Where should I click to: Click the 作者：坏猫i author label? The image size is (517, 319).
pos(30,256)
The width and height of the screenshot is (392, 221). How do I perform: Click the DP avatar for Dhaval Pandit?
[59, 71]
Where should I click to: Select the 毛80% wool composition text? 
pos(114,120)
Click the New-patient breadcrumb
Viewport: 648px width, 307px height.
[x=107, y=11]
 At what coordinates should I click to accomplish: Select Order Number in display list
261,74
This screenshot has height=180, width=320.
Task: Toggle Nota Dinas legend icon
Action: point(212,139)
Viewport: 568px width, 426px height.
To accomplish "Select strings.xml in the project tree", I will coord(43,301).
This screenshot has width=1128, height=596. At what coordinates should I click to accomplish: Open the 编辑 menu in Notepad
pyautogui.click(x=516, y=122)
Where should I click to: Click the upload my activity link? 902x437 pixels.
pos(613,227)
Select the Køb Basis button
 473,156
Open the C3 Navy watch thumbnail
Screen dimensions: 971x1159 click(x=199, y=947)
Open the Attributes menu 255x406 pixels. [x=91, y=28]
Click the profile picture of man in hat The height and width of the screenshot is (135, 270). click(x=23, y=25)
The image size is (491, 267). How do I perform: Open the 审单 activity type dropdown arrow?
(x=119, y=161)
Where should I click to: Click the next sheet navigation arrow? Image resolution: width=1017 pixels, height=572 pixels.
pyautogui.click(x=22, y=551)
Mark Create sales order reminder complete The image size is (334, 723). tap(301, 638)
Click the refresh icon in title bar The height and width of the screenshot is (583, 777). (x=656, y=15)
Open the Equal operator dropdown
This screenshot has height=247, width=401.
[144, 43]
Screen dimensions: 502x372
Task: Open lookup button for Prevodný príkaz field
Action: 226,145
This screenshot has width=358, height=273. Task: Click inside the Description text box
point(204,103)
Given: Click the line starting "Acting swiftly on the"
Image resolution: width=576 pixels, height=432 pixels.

========================================================================

:: What you should do ::
Would you output the lines from the one that contains "This screenshot has width=358, height=273." to the end of the data, both ends included, exactly as they appear?

:: Expected answer ::
This screenshot has width=358, height=273. Task: Click inside the Description text box
point(204,103)
Given: Click the line starting "Acting swiftly on the"
Image resolution: width=576 pixels, height=432 pixels.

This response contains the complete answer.